C:\Users\Peter\Documents\GitHub\rapidInquiryFacility\rifDatabase\Postgres\psql_scripts> make clean db_setup
Note that this does not apply the alter scripts under development
The principal build target (make db_setup) runs the following Makefiles/targets/scripts:
- Clean build targets (log files); local make target: clean
- Run local make target: db_create; parameters: PSQL_USER=postgres PGDATABASE=postgres DEBUG_LEVEL=1 ECHO=all
- Run psql script db_create.sql; log: db_create.rpt
- Install required Node.js locally (in directory ../Node) make target: install
- Run local make target: sahsuland_dev; parameters: PGDATABASE=sahsuland_dev
-
Run local make target to create sahsuland_dev:
-
Run local make target: clean
-
Run local make target: $(PLR_DIRS)
-
Run main sahsuland_dev creation psql script: v4_0_create_sahsuland.sql; log: v4_0_create_sahsuland.rpt
-
Run test scripts not dependent on alter scripts (in directory test_scripts) make target: no_alter; parameters: DEBUG_LEVEL=1 ECHO=all This is the build state at the point the SQL Server port was started.
-
Run alter scripts (in directory alter_scripts) make targets: clean all; parameters: DEBUG_LEVEL=1 ECHO=all
-
v4_0_alter_1.sql: Misc schema design changes
-
v4_0_alter_2.sql: Misc data viewer changes.
-
v4_0_alter_5.sql: Zoomlevel support. Rebuilds all geolevel tables with full partitioning (alter #3 support).
-
v4_0_alter_6.sql: R support [optional script if PL/R integration is enabled with USE_PLR=Y].
-
v4_0_alter_7.sql: Support for taxonomies/ontologies (e.g. ICD9, 10); removed previous table based support. Modify t_rif40_inv_conditions to remove SQL injection risk.
-
v4_0_alter_8.sql: Database test harness; see test harness README
-
v4_0_alter_9.sql: Misc integration fixes
- Replace old geosptial build code with new data loader. Obsolete t_rif40_sahsu_geometry/t_rif40_sahsu_maptiles; use rif40_geolevels lookup_table/tile_table
- Make RIF40_TABLES.THEME nullable for denominators
- INSERT INTO rif40_table_outcomes wrong OUTCOME_GROUP_NAME used in v4_0_postgres_sahsuland_imports.sql, suspect ICD hard coded. [Not a bug]
- Fix:
- RIF40_NUMERATOR_OUTCOME_COLUMNS.COLUMNN_EXISTS to COLUMN_EXISTS
- T_RIF40_CONTEXTUAL_STATS/RIF40_CONTEXTUAL_STATS.TOTAL_COMPARISION_POPULATION to TOTAL_COMPARISON_POPULATION
- Resolve: RIF40_PARAMETERS.DESCRIPTION (SQL Server) or PARAM_DESCRIPTION (Postgres)
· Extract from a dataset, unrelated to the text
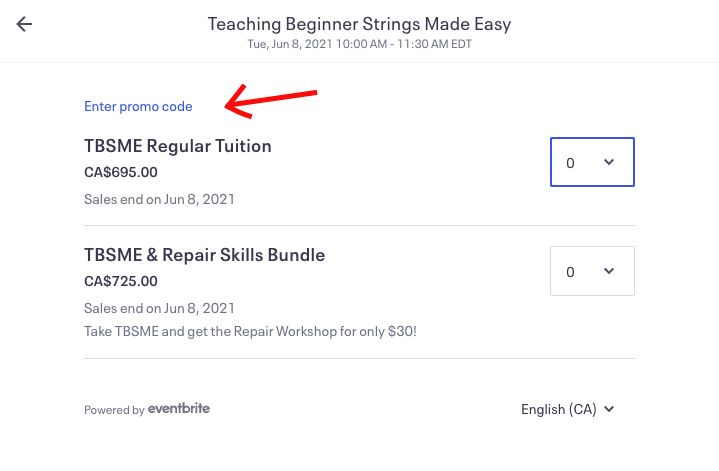The image size is (719, 471).
Task: Click Bundle ticket sales end date text
Action: (159, 308)
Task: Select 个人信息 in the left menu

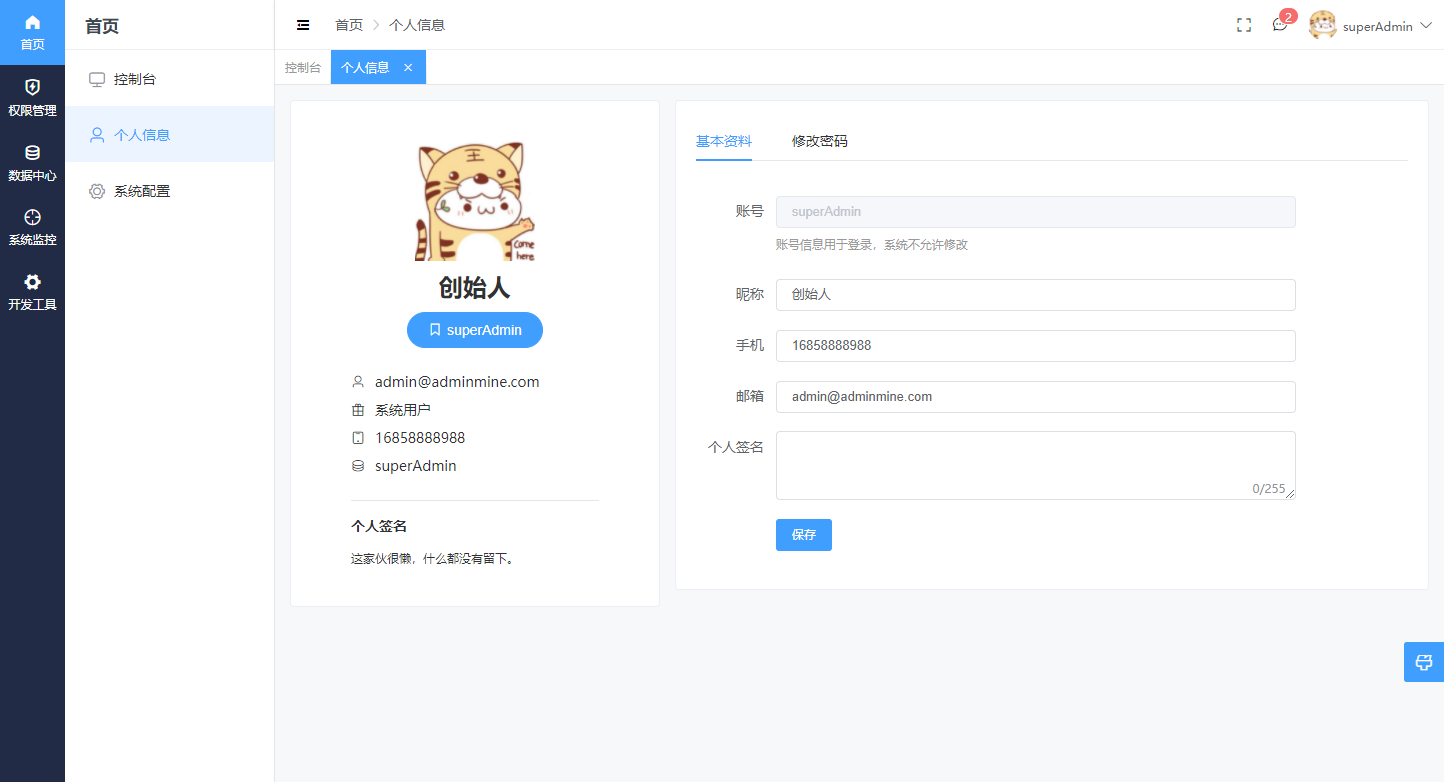Action: [140, 134]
- rif40_GetAdjacencyMatrix.sql: change ST_Touches() to ST_Intersects() to fix missing adjacencies caused by small slivers
- Add t_rif40_study_status/rif40_study_status
- Add stats_method to rif40_studies
Under development [not run by db_setup; use make dev to build]:
- v4_0_alter_3.sql: Range partitioning (e.g. by year).
- v4_0_alter_4.sql: Hash partitioning (e.g. by study_id) [will require PostGres 11]
Paritioning is a native feature in Postgres 10; so once this is stable (e.g. 10.2) we can convert to partitioning using SQL.
Completed alter script logs are named v4_0_alter_N.<database>_rpt; and renamed to v4_0_alter_N.<database>_rpt.err on error. This gives make a dependency so it can re-run.
-
-
Run test scripts (in directory test_scripts) make targets: clean all; parameters: DEBUG_LEVEL=1 ECHO=all Test scripts that do not require alter scripts to be run (no_alter target above):
- test_1_sahsuland_geography.sql: Test sahsuland geography is setup correctly.
- test_2_ddl_checks.sql: Check all tables, triggers, columns and comments are present, objects granted to rif_user/rif_manmger, sequences granted
- test_3_user_setup.sql:Check <test user> is setup correctly.
Test scripts that do require alter scripts to be run:
- test_8_triggers.sql: Test trest harness, load and run trigger tests.
- test_6_middleware_1.sql: Middleware tests 1 for v4_0_alter_1.sql.
- test_4_study_id_1.sql: This creates the standard study_id 1.
- test_5_clone_delete_test.sql: Clone delete test for standard study_id 1.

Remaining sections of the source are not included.